Problem requirements: Give the data again exactly, from its opening line through the line in which "Task: Collapse the Border Properties section" appears.

Dataset entries:
##########

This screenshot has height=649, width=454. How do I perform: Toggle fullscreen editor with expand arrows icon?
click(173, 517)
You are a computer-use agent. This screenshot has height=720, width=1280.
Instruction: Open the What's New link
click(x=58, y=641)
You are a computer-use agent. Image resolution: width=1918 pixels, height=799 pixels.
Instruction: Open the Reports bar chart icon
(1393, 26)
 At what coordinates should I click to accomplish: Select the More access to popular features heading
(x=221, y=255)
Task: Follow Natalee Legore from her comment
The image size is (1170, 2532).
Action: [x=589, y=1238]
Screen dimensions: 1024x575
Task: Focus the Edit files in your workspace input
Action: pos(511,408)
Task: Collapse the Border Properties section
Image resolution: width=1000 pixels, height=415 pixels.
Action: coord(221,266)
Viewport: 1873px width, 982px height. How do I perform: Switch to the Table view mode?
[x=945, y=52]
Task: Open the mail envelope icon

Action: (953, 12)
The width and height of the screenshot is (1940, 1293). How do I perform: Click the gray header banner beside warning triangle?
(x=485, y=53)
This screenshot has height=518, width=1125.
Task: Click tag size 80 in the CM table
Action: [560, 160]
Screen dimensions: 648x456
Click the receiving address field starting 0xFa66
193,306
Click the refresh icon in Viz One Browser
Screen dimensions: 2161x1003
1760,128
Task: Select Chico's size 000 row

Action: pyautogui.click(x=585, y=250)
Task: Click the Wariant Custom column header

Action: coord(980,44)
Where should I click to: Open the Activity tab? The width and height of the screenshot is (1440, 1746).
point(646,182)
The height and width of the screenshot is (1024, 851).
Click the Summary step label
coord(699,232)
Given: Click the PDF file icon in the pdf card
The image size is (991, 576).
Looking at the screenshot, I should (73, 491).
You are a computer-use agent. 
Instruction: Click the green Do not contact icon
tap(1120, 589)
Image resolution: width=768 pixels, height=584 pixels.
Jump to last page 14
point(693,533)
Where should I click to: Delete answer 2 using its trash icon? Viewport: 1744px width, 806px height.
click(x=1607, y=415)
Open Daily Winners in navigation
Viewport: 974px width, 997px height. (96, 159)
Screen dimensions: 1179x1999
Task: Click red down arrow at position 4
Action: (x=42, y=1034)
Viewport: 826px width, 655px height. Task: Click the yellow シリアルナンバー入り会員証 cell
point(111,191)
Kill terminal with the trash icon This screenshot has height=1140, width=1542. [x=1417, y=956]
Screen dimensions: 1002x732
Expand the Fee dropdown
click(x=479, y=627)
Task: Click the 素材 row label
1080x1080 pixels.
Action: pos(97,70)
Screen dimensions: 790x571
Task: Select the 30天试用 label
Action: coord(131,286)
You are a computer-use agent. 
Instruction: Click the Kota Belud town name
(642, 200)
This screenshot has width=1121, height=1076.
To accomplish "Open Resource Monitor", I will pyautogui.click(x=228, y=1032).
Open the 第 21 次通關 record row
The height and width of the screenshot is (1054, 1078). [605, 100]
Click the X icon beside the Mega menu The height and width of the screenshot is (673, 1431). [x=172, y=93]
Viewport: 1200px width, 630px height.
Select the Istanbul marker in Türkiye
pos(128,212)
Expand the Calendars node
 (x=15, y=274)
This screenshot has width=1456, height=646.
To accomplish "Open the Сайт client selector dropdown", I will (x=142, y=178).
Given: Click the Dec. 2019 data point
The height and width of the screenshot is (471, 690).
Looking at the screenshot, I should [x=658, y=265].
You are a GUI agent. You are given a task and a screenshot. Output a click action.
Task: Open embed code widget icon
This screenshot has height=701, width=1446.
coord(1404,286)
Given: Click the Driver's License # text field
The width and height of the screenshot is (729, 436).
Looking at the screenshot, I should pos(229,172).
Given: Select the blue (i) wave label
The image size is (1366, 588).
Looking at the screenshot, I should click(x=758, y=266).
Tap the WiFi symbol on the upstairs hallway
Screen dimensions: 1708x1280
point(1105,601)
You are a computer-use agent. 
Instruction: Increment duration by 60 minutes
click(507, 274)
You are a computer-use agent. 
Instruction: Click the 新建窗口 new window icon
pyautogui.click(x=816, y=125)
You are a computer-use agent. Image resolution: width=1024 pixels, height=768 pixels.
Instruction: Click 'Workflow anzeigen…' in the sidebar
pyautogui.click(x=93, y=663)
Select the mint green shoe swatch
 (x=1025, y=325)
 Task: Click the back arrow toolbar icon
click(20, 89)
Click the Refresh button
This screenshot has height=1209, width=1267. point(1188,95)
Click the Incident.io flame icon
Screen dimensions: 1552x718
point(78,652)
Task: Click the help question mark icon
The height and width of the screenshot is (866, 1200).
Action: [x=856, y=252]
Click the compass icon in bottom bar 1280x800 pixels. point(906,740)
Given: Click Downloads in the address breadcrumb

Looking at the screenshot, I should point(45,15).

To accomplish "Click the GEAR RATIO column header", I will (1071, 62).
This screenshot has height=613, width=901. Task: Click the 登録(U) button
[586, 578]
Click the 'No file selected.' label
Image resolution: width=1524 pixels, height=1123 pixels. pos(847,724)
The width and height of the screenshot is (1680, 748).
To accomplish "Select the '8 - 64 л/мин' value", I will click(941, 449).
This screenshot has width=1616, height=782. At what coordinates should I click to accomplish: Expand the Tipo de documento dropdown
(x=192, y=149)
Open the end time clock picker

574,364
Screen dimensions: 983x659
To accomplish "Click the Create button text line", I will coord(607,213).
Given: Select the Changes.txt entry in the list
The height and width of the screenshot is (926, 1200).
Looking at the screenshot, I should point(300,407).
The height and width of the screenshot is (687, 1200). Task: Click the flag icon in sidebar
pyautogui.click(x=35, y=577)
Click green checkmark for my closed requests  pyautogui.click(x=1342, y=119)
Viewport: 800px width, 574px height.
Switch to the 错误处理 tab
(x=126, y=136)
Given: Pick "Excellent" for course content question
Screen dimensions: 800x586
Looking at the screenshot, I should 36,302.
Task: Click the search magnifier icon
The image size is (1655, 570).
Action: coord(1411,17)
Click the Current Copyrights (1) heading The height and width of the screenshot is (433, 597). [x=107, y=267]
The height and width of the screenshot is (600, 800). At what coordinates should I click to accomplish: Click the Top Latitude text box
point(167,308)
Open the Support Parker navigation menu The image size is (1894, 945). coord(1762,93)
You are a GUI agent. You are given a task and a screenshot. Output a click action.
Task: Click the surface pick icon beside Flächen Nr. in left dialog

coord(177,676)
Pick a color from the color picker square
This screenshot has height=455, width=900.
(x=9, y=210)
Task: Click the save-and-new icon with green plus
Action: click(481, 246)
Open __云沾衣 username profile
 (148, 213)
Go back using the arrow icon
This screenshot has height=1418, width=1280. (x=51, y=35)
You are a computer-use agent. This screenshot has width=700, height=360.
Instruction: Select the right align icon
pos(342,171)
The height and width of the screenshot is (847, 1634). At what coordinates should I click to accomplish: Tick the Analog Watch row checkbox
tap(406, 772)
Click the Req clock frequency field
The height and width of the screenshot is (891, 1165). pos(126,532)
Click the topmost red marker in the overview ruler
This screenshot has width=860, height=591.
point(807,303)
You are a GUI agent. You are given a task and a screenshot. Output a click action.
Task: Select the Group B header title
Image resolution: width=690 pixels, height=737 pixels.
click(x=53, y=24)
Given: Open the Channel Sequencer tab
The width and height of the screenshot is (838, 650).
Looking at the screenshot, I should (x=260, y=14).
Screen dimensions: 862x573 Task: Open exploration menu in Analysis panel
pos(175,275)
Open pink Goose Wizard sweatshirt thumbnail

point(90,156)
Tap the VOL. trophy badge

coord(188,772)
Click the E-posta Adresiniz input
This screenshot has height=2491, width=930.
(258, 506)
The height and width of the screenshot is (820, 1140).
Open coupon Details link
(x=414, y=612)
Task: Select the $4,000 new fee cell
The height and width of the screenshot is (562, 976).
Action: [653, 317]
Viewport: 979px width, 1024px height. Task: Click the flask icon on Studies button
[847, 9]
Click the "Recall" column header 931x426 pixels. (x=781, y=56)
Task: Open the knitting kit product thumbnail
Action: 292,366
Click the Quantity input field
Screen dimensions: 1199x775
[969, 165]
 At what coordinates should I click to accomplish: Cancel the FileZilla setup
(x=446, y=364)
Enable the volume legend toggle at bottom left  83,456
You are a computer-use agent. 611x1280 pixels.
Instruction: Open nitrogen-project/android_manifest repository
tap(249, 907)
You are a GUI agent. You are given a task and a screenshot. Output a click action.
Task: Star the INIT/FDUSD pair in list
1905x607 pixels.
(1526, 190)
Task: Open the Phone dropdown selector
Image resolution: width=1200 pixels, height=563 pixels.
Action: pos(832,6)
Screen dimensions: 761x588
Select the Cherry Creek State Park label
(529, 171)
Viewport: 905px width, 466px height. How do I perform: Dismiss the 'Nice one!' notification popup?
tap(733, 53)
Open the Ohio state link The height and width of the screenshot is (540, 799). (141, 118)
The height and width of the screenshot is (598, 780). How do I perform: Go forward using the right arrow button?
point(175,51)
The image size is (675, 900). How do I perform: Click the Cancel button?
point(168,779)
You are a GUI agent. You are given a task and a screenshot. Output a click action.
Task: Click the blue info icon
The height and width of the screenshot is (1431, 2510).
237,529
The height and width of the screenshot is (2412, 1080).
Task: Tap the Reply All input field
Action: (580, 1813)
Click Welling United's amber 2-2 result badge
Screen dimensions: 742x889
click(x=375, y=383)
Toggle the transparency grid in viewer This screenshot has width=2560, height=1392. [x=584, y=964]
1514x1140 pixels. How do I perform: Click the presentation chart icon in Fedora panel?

##########

Output:
This screenshot has height=649, width=454. How do I perform: Toggle fullscreen editor with expand arrows icon?
click(173, 517)
You are a computer-use agent. This screenshot has height=720, width=1280.
Instruction: Open the What's New link
click(x=58, y=641)
You are a computer-use agent. Image resolution: width=1918 pixels, height=799 pixels.
Instruction: Open the Reports bar chart icon
(1393, 26)
 At what coordinates should I click to accomplish: Select the More access to popular features heading
(x=221, y=255)
Task: Follow Natalee Legore from her comment
The image size is (1170, 2532).
Action: [x=589, y=1238]
Screen dimensions: 1024x575
Task: Focus the Edit files in your workspace input
Action: pos(511,408)
Task: Collapse the Border Properties section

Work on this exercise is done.